Of course, the simple answer is they left because he was offered a job. Someone was retiring from his practice or had died, I can’t remember if I ever knew which. It was certainly a better job—the annual income higher, the town a little bigger, the roads (and that was so important) a bit better and better maintained.
But might there not have been too the wish to leave certain things behind? To put away the pain of the past and start anew?
What things?
Well, their difficult beginnings, for one. Of course, the reminders of Georgia’s illness, and all the people who’d known about it.

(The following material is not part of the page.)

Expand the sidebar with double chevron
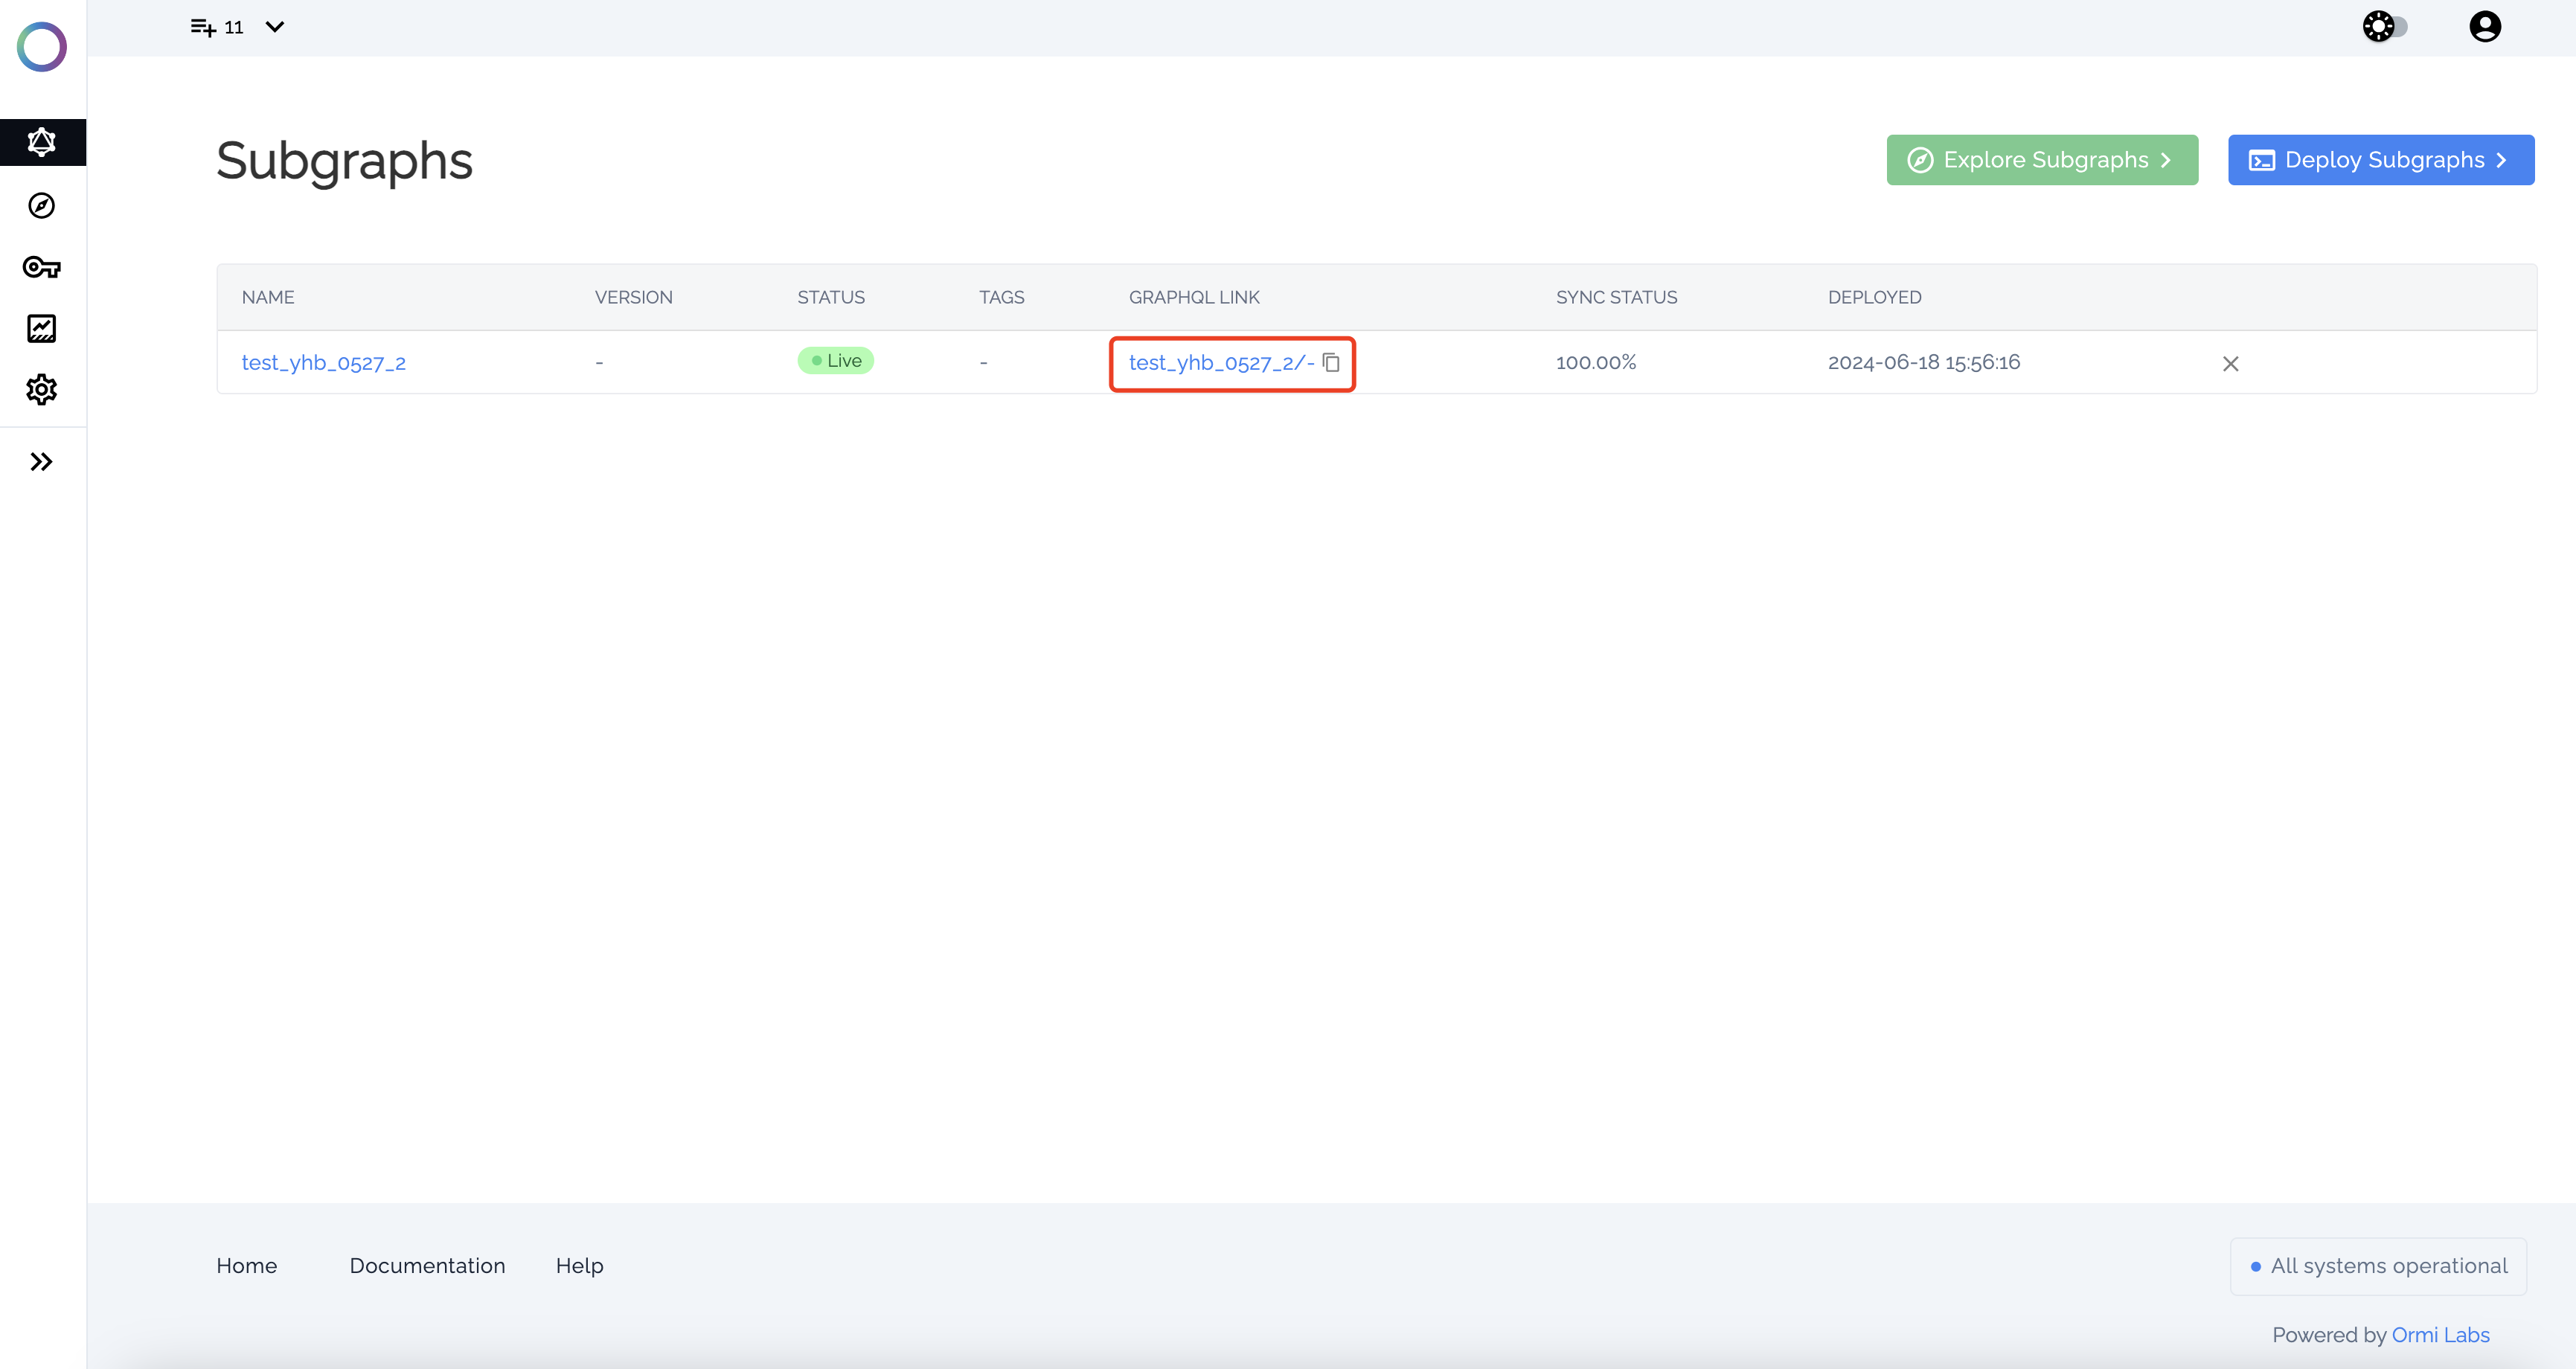 pos(42,462)
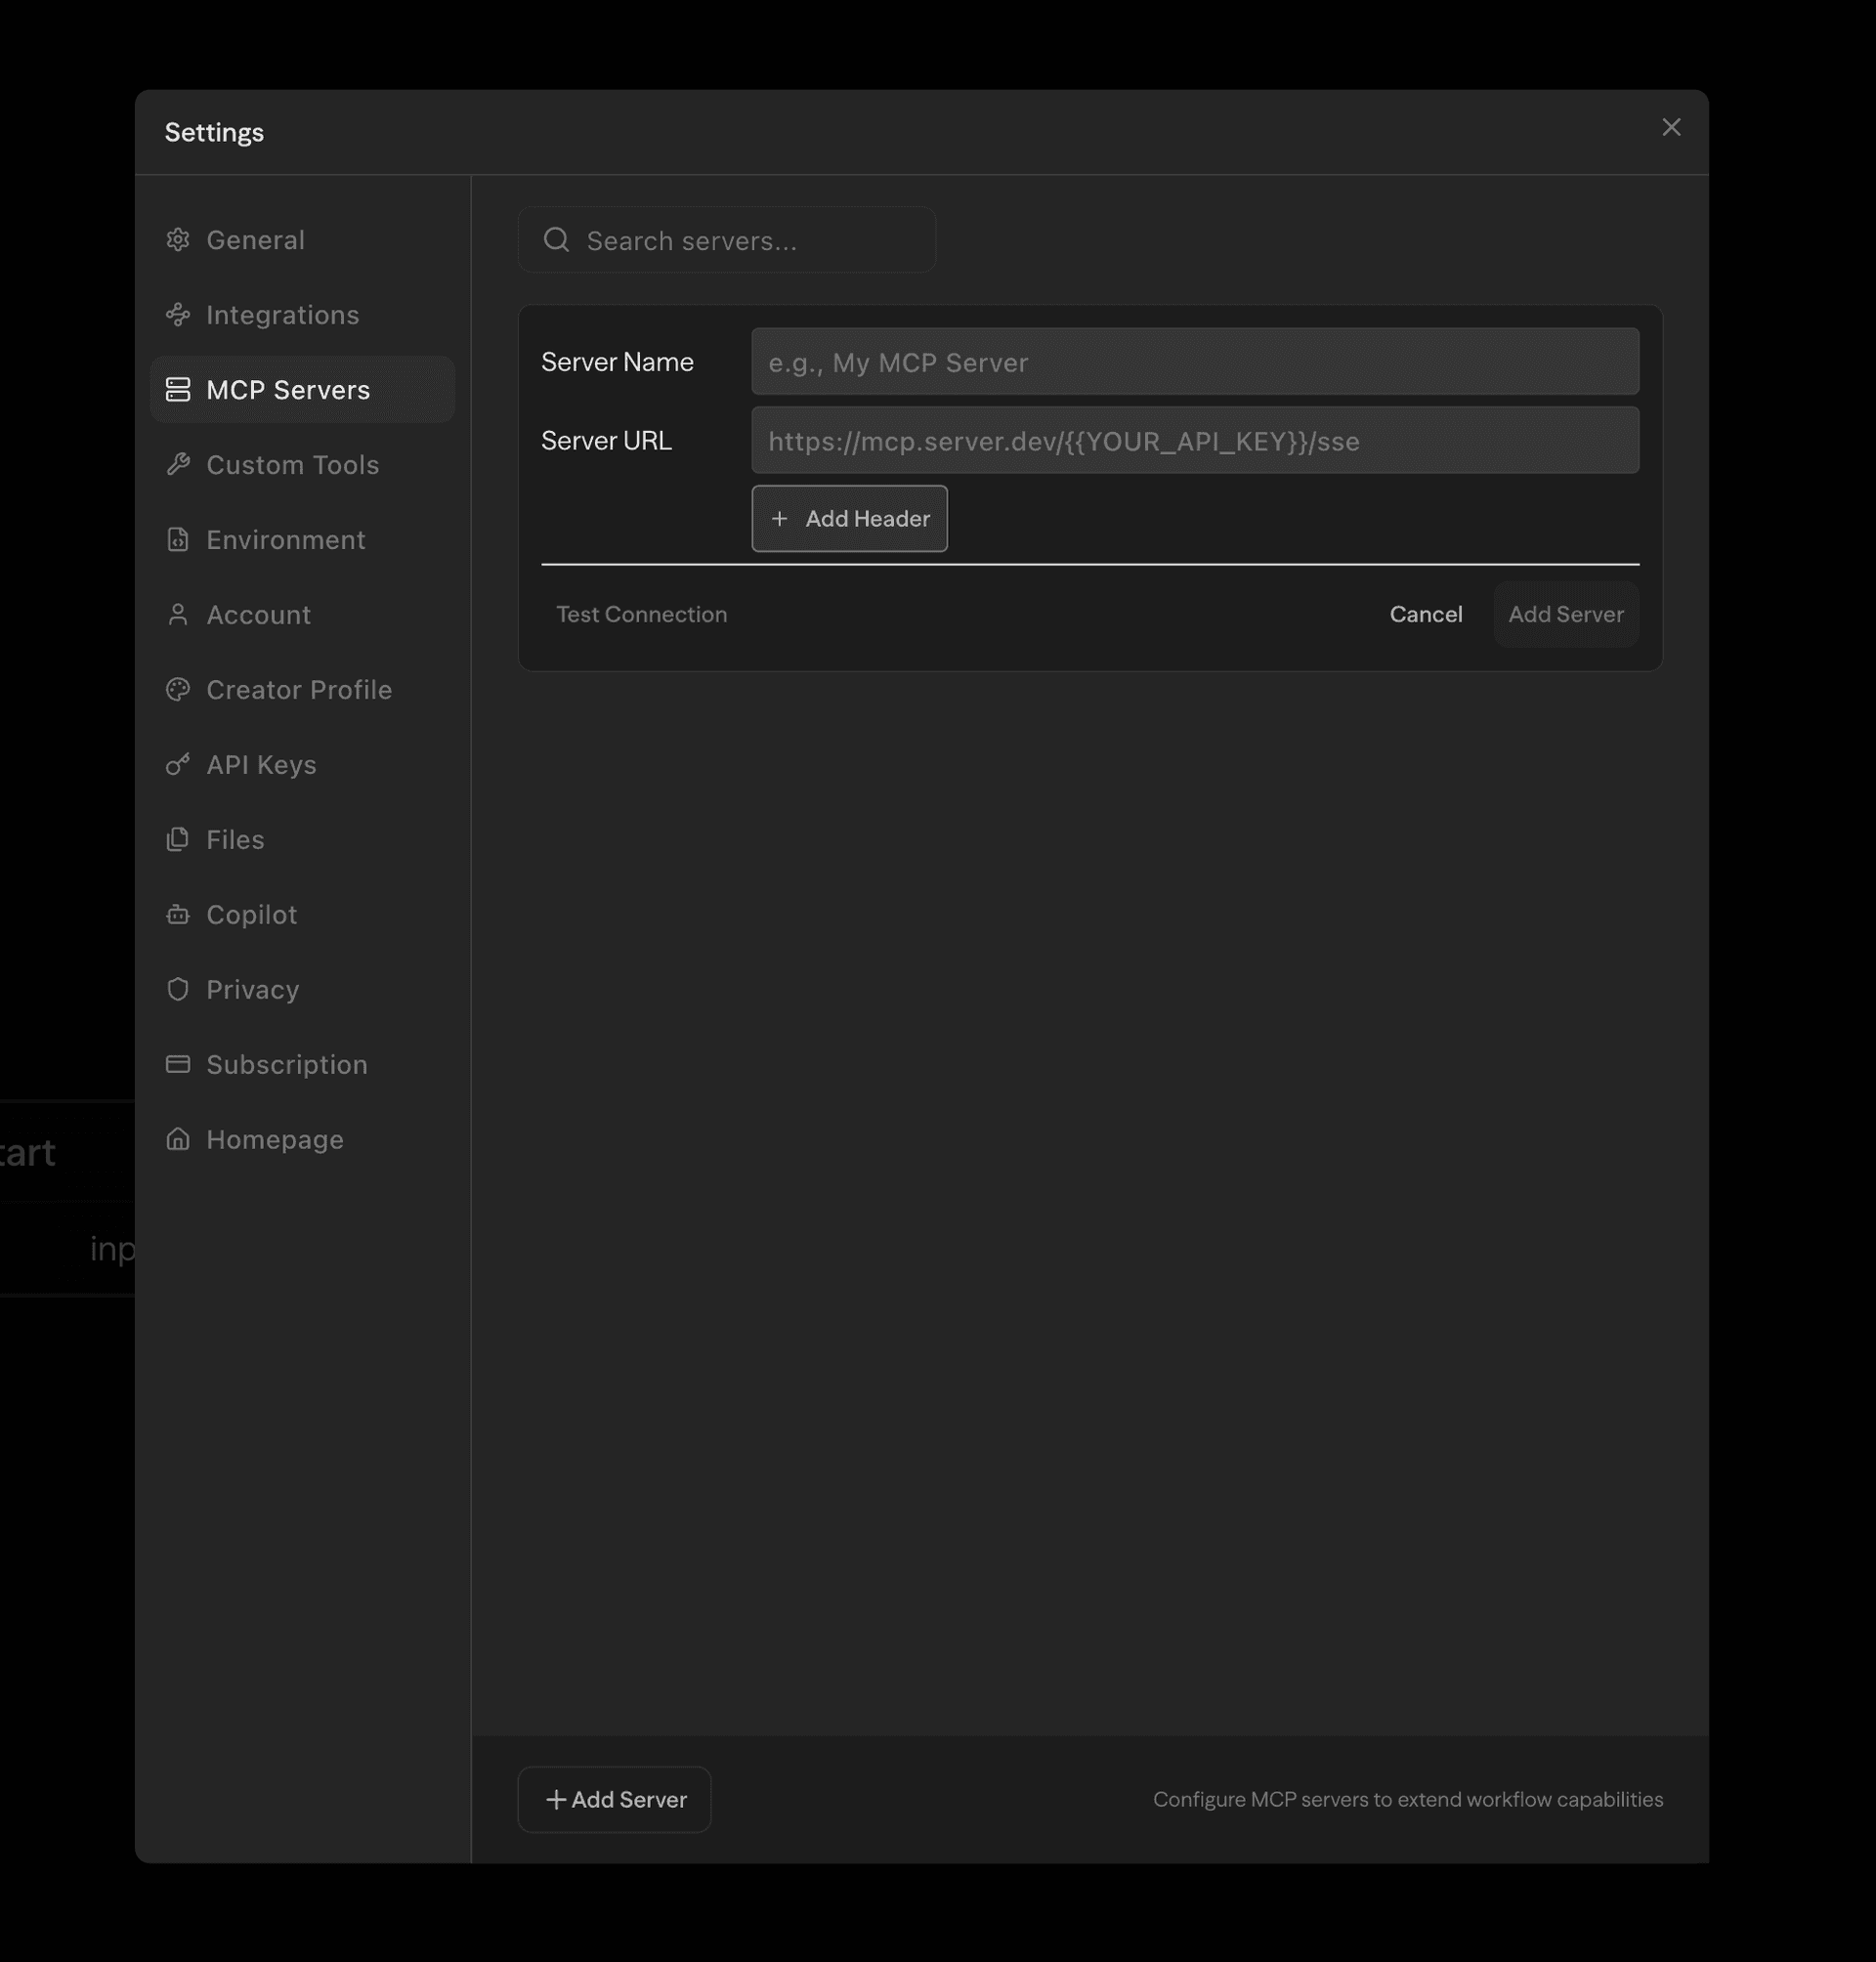Screen dimensions: 1876x1962
Task: Select the Creator Profile palette icon
Action: [x=178, y=689]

Maybe even her father and all he had once meant to her, and her old home, which was Mrs. Erskine’s now. Mrs. Rice’s. Grace’s.
And then Seward. Seward, white and cold and young forever, never changing, in his grave; and the things she’d done, the money she’d stolen, to bring him there.
All this past, all these memories, they abandoned. They became simply a part of the place left behind. They became a story they told to us in bits and pieces. And by the time I was old enough to want to go back and find the places–to put the story together with what was left of it—everything had changed. The san was the tasteful conference center. Preston, the little town where Georgia and Ada and Fred grew up watching their mother’s death, was a nameless crossroads with a few sagging buildings clustered together. The graveyard where Seward and his parents and at least one sister lay buried was overgrown and vandalized, many of the old stones stolen or knocked over and their names made almost indecipherable anyway by acid rain and time.